Archiver > Scotch-Irish > 2001-03 > 0983600925

From: malinda <>
Subject: Re: [Scotch-Irish] methodical approach
Date: Sat, 03 Mar 2001 00:28:45 -0600
References: <> <>

Sounds like a great book and CD addition to the web.
Why don't we try to talk Linda into writing it ?
Once she gets moved into her new digs, of course.


"Knut W. Barde" wrote:

> Leyburn, in his book the Scotch-Irish, discusses the five waves of emigration to the colonies, 1717/18, 1725/29,
> 1740, 1753/54, and 1774. For each of these periods he quotes sources that provide a sense of the magnitude of
> emigration, the type of people that left, and the locations from where they left. No doubt other historians have
> similar summaries.
> It seems to me that it ought to be possible with the fast computers we have these days to create a data base that
> uses all publically available genealogy information, including private genealogies that have been published, and
> sources like the LDS website, to create one list that contains the names of all known scotch-irish emigrants from
> the European side and scotch-irish immigrants on this side, the circumstances and dates of their passage, etc.,
> etc. The total for the five waves is estimated at 200,000 to 400,000, and it seems that once one has a set of
> data of a subset of individuals that are accurately known (does anyone even have a guess of how many of the 200k
> to 400k are known for certain?), one can then plot and trace the preferred locations of departure and arrival,
> places of residence in Ireland and in the colonies, clustering of groups and names and dates, etc. So far it
> seems all one gets is a pile of unconnected and/or anecdotal accounts. There must be an intermediate step
> between saying 5000 came in 1717/18 and gggggdaddy John arrived on the good ship Hope in Philadelphia on June 1,
> 1717.
> When entire villages in Ireland were emptied according to their bishops and others who addressed the issue, there
> must be more data out there than has been accessible to the general public.
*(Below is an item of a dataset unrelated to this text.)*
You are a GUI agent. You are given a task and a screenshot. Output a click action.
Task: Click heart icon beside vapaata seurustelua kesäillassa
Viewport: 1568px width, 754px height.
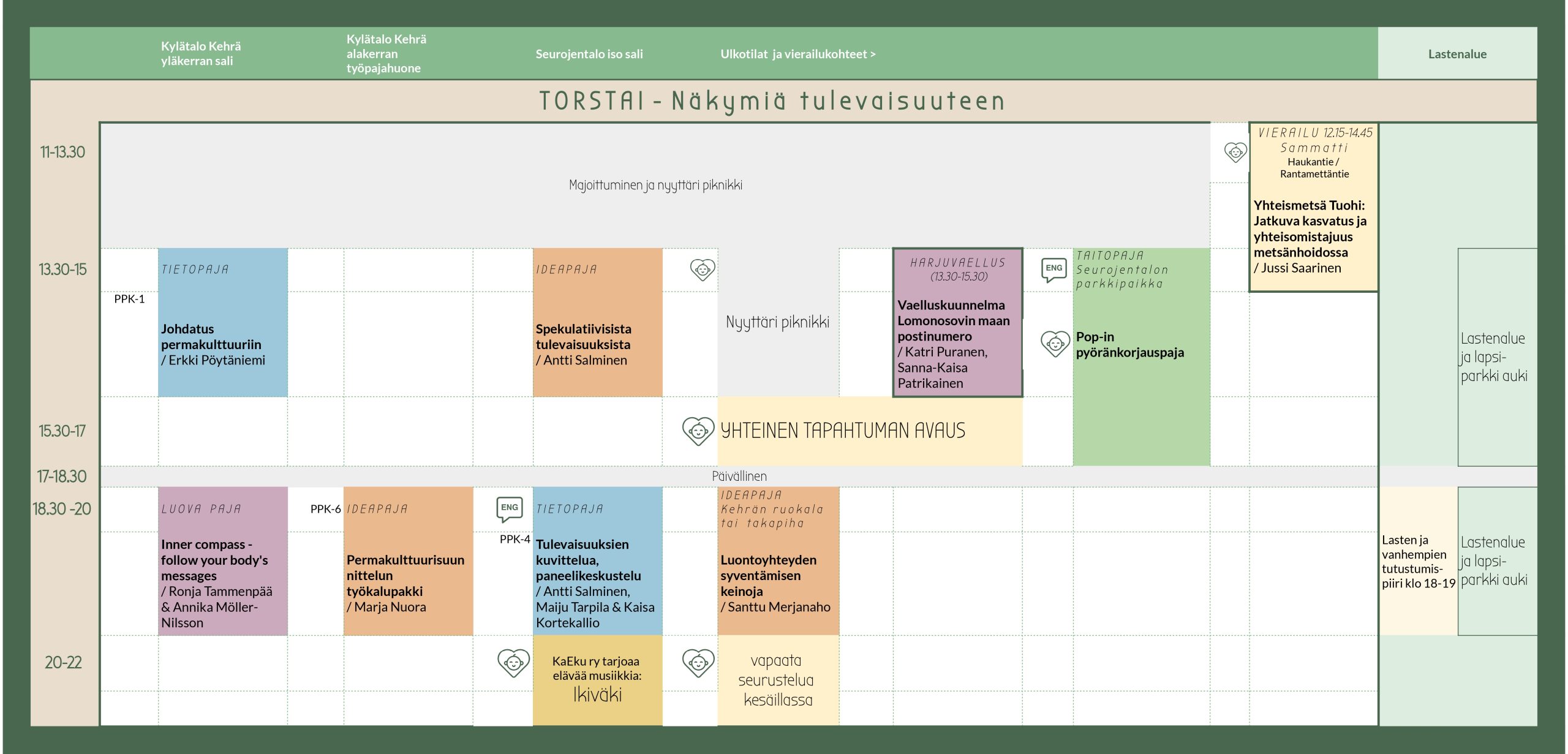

Thousands of people on clustered
> dates and clustered regions did the same thing for decades on end, and it is from these individual data that the
> summaries referred to above were compiled.
> Would the burning of the Irish records in ? really have destroyed the kind of compilations of data that I am
> wondering about?
> If the abc religious population of village xyz in 1740 up and went to America, then that would be a significant
> piece of information.
> Such a methodical approach obviously costs money.
> But imagine if there were one list with every known scotch-irish immigrant and the pertinent data, and the ability
> to then massage that data in a myriad different ways to reveal trends, clusters, connections, etc., etc.
> Sort of a quantitative approach to genealogy, which probably goes against the grain of the old school that says,
> nothing doing except primary records.
> I guess I am looking for something similar to the books called Germans to America, except searchable for all data
> fields. Is there set of books called Scotch-Irish to America?
> The fact that genealogy is such a personal and individual endeavour seems to take our eyes away from aggregating
> data that then could result in documented group migration patterns for specific groups, locations, time periods.
> Someone will probably say this is the lazy person's dream of genealogy.